Un peu d'histoire
Origine et histoire
La tarte au Daim est moins une création patrimoniale ancienne qu'un hybride contemporain : elle résulte de la rencontre entre la tradition française de la tarte caramélisée et l'arrivée des barres chocolatées industrielles sur les étals européens. Le bonbon Daim (une barre de caramel croquant enrobée de chocolat) a été lancé par la maison Marabou en Suède dans les années 1950 et s'est rapidement diffusé hors des pays nordiques. Les pâtissiers amateurs et professionnels en France ont commencé, à la fin du XXe siècle et surtout au début du XXIe, à incorporer ces barres dans des tartes et des entremets en les émiettant dans un caramel ou en les ajoutant sur une couche de ganache, une évolution logique si l'on pense aux tartes au caramel, au gâteau Millionaire britannique, ou aux recettes qui mêlent croustillant industriel et savoir-faire pâtissier.
Ce qui la caractérise
La tarte au Daim joue sur le contraste des textures et la richesse des sucres : une base de pâte brisée ou pâte sablée (ici 200 g de farine, 100 g de beurre, un peu de sucre et d’eau) apporte une mâche friable et beurrée, tandis que la couche de caramel, obtenue à partir de sucre, 80–100 g de beurre et 100 ml de crème, offre une onctuosité profonde, légèrement ambrée. Les fragments de Daim plantés dans le caramel ajoutent une note croquante et une pointe de chocolat au lait qui contrebalance la rondeur du caramel.

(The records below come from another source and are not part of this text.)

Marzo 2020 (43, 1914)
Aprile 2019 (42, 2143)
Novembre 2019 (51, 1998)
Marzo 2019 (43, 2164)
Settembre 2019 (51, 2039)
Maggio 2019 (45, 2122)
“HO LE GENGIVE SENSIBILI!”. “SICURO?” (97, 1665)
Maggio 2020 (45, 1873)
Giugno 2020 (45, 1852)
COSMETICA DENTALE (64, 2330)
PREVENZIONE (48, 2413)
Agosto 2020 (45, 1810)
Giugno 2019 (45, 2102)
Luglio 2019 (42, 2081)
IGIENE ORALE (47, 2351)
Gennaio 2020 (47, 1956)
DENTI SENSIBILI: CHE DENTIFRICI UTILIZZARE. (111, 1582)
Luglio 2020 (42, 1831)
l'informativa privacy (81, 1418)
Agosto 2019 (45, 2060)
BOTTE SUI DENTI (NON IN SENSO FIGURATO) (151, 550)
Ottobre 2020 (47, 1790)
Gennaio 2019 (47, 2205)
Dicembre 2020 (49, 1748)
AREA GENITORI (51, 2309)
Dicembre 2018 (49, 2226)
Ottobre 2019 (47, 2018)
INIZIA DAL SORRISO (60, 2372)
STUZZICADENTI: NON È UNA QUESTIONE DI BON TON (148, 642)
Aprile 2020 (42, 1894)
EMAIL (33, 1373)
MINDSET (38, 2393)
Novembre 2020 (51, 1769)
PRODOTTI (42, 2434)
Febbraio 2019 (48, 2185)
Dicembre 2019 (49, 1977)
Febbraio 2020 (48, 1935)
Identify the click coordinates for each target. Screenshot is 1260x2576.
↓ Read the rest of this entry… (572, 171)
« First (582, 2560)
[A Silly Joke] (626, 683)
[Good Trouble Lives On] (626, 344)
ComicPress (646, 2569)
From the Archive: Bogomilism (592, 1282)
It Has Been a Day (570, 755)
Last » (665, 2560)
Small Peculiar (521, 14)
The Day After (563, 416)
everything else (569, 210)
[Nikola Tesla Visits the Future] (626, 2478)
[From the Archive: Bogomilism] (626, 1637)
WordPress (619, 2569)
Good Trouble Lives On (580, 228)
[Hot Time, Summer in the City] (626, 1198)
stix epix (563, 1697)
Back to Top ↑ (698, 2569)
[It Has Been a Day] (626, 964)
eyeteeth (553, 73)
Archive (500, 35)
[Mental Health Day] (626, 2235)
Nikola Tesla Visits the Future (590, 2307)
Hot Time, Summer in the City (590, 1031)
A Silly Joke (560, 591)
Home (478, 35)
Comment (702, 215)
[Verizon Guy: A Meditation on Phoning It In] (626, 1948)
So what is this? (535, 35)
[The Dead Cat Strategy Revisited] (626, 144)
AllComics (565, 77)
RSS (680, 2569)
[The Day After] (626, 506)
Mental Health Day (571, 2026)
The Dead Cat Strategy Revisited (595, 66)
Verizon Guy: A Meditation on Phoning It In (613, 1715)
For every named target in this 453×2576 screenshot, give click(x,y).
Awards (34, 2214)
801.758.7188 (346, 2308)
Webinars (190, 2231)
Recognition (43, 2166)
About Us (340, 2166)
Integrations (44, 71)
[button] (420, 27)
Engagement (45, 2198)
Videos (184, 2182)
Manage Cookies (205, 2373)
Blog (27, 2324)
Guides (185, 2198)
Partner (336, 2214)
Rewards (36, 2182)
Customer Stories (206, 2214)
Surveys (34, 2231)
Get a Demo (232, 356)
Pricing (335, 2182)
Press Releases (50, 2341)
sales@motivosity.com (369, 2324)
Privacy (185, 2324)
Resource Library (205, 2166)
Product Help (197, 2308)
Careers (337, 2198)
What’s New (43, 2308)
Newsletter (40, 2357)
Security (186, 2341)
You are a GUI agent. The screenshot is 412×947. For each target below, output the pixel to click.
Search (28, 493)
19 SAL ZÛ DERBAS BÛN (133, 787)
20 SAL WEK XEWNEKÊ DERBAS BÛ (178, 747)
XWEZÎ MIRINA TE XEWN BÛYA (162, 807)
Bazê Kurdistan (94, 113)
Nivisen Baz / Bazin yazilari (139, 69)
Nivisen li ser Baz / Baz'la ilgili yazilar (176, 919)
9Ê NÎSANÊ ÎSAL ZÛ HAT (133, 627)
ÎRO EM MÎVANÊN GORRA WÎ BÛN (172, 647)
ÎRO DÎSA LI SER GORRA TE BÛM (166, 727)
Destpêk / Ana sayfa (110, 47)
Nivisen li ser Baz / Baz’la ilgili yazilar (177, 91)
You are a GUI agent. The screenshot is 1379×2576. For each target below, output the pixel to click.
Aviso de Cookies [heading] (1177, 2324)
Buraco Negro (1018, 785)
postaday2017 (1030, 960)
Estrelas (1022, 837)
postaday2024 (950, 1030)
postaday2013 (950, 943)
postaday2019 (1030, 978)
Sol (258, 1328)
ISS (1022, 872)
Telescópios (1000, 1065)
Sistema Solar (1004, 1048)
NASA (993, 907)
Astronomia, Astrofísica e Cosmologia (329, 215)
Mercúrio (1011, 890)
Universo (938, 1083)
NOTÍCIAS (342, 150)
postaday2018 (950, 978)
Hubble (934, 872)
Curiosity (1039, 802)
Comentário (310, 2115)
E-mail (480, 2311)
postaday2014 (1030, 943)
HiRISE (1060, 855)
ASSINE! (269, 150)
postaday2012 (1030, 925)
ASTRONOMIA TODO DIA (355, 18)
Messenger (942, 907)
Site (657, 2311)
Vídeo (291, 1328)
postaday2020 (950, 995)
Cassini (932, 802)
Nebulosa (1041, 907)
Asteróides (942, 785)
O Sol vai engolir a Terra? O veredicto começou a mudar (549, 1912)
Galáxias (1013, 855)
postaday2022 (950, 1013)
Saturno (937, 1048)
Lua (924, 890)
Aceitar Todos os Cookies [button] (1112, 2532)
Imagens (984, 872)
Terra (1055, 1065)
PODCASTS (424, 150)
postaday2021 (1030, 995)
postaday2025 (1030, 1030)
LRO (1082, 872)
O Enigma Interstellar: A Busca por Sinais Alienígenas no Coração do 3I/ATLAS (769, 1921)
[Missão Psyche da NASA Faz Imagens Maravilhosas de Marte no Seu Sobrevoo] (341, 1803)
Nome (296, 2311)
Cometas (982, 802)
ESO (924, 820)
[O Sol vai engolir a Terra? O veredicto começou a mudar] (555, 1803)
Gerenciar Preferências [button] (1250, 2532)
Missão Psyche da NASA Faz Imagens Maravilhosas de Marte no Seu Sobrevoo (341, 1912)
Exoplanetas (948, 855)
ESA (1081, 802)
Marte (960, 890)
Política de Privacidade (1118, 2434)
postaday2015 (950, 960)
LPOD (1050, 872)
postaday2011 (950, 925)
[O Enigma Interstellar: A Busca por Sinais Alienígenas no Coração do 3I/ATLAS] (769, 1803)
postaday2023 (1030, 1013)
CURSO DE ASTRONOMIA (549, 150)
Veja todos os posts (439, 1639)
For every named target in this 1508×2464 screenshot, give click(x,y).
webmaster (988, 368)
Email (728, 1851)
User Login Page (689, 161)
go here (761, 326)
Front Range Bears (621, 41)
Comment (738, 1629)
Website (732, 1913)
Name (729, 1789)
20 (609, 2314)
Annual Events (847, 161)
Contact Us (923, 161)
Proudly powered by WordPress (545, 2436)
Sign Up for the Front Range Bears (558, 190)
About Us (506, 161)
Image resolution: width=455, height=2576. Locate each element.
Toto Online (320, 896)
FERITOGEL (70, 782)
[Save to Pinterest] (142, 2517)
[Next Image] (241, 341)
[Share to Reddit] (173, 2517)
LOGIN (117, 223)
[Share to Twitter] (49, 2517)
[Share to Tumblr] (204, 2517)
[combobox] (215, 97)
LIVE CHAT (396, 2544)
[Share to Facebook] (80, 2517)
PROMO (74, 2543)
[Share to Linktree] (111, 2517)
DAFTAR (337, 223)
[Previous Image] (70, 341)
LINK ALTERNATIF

En bouche, on ressent la fusion du beurre chaud, du sucre cuit et du craquement du toffee : c’est un dessert de goûter ou de pause sucrée, souvent servi hors des grandes chaleurs pour garder le caramel stable, et particulièrement apprécié en automne-hiver ou lors de réunions familiales conviviales.
Variantes et adaptations
Plusieurs voies d’adaptation existent : remplacer le Daim par Skor (États-Unis) ou par des barres Heath/Crunch au Royaume-Uni, ajouter une fine couche de ganache au chocolat noir sur le caramel pour structurer la tarte, ou parfumer le caramel avec une pointe de fleur de sel, un clin d’œil aux caramels du Finistère et au goût français du beurre salé. Certains préfèrent une pâte sucrée plus fondante, d’autres un fond biscuité façon shortbread pour rappeler le Millionaire's shortbread. Enfin, on trouve des versions individuelles (tartelettes) et des déclinaisons plus modernes intégrant des fruits secs ou des zestes d’orange pour alléger la masse sucrée.
Importance culturelle
La tarte au Daim n’est pas un emblème national comme la tarte Tatin, mais elle illustre un phénomène culturel : l’appropriation par la pâtisserie française d’éléments de confiserie industrielle pour créer des desserts populaires et accessibles. Elle occupe une place sûre dans le répertoire du goûter moderne, pâtisseries locales, blogs culinaires et cuisines domestiques, et montre comment la créativité domestique transforme un produit importé en expérience gustative à la fois très française (beurre, caramel) et résolument contemporaine.